> Activity
Please return only the lines from the one holding "This screenshot has width=800, height=552." through the one holding "This screenshot has height=1240, width=1088.", exactly as they appear in the records below, both ends included.

*** Opening Data provided ***

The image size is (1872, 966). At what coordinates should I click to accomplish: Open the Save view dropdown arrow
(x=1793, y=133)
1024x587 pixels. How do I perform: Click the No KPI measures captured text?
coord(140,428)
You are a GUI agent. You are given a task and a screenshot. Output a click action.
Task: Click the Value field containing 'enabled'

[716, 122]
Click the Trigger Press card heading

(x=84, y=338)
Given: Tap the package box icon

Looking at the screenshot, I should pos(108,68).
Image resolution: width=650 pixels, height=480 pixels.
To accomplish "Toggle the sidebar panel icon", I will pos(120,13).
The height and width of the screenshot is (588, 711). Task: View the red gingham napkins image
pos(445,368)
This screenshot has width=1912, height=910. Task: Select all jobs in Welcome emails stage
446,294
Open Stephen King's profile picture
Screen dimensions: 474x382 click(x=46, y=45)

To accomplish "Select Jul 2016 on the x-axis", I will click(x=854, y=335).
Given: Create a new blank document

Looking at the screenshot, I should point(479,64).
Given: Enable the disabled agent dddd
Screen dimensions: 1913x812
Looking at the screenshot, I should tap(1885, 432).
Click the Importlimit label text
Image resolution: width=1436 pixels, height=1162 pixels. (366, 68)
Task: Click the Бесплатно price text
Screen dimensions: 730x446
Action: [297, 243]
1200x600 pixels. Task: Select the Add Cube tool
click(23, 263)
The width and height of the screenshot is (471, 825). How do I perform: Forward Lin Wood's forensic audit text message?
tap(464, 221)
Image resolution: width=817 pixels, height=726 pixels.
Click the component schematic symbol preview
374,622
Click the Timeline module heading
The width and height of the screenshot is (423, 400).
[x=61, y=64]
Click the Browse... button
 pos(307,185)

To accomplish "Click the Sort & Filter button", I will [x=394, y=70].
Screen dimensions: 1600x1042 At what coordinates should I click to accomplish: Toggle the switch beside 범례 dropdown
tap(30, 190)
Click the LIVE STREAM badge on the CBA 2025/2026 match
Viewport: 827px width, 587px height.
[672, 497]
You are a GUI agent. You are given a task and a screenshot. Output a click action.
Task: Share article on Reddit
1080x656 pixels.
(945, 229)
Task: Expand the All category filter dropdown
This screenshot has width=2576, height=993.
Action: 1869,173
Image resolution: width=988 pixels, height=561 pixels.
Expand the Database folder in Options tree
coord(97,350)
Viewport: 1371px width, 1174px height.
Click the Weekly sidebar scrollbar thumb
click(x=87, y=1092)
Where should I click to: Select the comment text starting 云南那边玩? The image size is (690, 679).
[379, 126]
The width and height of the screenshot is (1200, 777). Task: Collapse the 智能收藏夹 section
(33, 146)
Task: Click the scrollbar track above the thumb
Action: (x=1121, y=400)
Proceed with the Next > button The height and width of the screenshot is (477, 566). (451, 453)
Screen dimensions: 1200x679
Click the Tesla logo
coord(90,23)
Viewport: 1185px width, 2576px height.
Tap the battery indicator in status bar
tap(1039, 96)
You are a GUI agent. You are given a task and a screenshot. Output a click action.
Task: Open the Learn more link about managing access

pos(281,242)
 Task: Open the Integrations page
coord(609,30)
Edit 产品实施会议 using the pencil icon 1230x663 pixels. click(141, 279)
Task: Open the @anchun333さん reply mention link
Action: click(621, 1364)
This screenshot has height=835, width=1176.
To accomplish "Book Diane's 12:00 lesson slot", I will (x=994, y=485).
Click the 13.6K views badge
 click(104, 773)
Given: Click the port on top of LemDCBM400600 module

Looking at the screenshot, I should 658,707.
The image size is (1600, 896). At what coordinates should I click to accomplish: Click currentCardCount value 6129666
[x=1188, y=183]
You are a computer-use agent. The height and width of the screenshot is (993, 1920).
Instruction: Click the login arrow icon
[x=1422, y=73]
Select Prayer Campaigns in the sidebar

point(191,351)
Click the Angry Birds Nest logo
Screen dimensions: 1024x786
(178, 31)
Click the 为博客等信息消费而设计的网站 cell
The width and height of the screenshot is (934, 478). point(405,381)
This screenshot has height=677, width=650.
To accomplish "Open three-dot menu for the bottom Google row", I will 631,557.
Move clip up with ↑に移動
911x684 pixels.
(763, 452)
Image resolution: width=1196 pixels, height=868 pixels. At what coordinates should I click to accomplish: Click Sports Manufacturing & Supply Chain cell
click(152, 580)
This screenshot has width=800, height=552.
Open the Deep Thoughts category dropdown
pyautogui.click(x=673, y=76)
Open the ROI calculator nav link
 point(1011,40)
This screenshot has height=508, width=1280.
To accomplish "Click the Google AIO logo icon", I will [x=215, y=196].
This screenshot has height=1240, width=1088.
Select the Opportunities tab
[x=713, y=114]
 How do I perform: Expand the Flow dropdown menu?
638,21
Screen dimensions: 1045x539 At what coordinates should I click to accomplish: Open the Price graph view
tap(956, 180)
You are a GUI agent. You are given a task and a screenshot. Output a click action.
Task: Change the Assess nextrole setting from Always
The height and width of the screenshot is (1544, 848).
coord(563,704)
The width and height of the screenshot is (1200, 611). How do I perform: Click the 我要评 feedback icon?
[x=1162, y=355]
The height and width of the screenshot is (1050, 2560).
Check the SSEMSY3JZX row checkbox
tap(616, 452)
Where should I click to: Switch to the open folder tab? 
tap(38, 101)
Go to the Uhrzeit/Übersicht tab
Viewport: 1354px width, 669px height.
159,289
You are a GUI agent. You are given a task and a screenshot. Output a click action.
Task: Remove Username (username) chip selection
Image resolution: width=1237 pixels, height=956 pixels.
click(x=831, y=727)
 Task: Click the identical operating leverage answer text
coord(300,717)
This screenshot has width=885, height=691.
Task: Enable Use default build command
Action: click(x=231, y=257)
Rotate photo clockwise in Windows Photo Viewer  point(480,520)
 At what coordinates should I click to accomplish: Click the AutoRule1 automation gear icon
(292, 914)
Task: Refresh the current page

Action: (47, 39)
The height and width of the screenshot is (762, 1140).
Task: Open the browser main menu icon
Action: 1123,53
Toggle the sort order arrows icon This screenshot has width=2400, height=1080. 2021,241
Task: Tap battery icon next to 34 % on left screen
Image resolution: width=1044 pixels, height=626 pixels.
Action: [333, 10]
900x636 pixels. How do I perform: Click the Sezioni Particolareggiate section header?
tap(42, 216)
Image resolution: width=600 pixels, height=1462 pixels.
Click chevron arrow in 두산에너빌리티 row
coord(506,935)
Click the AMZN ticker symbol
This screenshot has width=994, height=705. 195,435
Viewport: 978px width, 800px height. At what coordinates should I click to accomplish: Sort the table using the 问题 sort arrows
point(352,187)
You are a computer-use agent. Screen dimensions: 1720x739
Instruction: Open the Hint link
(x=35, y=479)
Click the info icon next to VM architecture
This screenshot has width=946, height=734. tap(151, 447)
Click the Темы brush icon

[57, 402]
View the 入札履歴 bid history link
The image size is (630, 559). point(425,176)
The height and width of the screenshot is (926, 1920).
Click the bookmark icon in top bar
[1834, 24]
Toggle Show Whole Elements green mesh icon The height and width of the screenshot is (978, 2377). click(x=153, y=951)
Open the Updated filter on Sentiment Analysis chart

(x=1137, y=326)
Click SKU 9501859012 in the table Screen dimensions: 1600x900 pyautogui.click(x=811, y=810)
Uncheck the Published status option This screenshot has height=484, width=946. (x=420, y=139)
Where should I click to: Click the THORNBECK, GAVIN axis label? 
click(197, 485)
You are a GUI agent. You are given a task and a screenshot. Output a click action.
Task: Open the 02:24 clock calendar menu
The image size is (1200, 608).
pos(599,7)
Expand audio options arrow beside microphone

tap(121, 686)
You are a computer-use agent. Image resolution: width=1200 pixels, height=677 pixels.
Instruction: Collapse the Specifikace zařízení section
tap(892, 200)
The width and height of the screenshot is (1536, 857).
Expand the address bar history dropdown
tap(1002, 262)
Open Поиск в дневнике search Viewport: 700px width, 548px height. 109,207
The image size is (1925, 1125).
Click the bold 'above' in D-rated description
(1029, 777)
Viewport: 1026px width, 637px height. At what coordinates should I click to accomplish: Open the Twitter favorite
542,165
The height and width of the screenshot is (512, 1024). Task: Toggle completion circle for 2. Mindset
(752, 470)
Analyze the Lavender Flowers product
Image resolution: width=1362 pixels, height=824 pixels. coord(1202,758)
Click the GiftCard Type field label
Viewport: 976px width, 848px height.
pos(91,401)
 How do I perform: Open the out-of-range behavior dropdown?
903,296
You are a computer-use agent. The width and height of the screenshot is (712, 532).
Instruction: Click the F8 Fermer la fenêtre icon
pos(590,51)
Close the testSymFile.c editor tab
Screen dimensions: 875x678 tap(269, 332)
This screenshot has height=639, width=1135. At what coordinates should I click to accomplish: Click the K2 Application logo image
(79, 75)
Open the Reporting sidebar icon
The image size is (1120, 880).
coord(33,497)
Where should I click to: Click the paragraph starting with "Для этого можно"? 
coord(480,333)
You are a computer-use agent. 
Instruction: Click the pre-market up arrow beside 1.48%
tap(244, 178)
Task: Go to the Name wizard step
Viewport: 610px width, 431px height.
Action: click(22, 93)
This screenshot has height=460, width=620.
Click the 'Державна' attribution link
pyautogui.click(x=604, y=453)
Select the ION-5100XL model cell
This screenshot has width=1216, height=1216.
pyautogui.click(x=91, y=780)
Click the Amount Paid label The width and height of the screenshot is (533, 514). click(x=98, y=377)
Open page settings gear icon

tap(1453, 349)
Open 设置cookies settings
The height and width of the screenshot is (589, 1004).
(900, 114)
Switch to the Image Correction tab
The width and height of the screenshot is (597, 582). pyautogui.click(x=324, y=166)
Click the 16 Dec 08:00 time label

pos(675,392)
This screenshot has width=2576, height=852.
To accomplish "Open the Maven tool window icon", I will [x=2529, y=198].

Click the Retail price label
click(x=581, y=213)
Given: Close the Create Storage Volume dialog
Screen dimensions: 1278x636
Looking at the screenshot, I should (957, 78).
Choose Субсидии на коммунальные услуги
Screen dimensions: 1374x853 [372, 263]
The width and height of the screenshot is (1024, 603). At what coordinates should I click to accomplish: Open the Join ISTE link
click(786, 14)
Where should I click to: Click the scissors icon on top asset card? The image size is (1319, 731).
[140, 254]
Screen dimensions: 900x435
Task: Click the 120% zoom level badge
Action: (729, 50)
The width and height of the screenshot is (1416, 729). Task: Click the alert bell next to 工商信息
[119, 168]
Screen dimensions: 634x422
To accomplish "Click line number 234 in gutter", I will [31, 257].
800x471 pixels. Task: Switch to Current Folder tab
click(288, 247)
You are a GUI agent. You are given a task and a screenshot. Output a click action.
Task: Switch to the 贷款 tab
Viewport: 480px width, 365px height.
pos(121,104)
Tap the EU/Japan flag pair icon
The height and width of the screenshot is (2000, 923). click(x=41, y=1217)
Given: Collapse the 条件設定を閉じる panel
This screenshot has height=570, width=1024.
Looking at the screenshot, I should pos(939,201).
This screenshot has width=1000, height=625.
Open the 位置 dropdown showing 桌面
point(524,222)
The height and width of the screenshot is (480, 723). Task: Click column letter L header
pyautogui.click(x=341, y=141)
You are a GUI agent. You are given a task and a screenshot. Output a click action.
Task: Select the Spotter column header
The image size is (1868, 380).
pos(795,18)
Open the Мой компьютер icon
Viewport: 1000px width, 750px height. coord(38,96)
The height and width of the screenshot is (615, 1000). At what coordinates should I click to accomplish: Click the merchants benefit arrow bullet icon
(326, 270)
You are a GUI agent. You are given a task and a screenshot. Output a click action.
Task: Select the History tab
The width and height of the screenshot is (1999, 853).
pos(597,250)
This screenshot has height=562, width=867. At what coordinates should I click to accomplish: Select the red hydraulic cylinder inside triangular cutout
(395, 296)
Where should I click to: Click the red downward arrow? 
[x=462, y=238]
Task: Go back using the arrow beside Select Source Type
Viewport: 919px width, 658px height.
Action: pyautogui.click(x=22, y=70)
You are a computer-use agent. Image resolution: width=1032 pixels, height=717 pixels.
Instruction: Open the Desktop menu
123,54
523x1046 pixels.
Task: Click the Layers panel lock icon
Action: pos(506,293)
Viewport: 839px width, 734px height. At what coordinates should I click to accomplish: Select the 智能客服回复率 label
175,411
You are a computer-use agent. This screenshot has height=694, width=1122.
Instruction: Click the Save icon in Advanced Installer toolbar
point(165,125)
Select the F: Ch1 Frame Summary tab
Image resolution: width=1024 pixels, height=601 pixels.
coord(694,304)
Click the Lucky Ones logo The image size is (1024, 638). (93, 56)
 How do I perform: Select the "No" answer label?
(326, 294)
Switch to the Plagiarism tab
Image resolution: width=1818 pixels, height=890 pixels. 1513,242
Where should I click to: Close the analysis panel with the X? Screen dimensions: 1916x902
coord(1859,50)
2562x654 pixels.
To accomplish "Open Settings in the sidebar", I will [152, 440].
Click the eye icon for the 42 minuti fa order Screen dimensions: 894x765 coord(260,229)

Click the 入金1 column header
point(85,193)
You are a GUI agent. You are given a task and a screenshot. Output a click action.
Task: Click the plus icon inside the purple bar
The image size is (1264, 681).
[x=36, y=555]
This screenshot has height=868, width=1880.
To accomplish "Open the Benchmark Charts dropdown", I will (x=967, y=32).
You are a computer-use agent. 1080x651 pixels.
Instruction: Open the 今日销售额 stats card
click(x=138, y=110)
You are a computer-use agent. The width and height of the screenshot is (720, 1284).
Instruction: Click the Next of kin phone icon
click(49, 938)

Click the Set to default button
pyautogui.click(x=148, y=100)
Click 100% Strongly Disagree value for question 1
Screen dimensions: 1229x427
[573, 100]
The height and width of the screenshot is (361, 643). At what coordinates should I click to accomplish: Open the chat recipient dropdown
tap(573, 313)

*** Closing Data provided ***

> Task output
This screenshot has width=800, height=552.
Open the Deep Thoughts category dropdown
pyautogui.click(x=673, y=76)
Open the ROI calculator nav link
 point(1011,40)
This screenshot has height=508, width=1280.
To accomplish "Click the Google AIO logo icon", I will [x=215, y=196].
This screenshot has height=1240, width=1088.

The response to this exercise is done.